[WHAT IS REQUIRED] If a line in the entries below contains "will", copy it.

[DATASET EXTRACT]
..............................

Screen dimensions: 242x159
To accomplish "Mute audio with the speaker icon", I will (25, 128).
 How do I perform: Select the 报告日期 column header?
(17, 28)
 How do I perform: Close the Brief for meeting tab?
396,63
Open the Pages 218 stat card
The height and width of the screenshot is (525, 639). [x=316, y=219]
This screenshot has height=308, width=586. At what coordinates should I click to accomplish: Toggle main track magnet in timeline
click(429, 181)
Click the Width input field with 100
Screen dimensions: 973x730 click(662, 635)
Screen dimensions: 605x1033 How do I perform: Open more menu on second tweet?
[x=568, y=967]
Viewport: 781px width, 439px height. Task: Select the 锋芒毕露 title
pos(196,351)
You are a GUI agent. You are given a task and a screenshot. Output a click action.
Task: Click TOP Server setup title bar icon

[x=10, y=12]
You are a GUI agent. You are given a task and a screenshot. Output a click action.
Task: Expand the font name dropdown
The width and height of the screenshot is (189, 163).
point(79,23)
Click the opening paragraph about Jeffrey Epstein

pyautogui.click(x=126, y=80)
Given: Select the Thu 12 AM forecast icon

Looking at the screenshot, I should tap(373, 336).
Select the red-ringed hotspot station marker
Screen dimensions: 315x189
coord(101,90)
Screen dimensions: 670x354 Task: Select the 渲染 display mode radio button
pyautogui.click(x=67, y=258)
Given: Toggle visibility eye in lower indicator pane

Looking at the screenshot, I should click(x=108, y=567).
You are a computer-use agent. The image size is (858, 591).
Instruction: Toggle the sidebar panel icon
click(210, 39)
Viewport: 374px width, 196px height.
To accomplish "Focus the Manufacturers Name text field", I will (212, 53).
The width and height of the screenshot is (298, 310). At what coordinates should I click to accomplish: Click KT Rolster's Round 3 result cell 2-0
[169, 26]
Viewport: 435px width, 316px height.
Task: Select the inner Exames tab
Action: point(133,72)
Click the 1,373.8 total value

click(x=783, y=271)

..............................

[OUTPUT OF THE TASK]
To accomplish "Mute audio with the speaker icon", I will (25, 128).
To accomplish "Focus the Manufacturers Name text field", I will (212, 53).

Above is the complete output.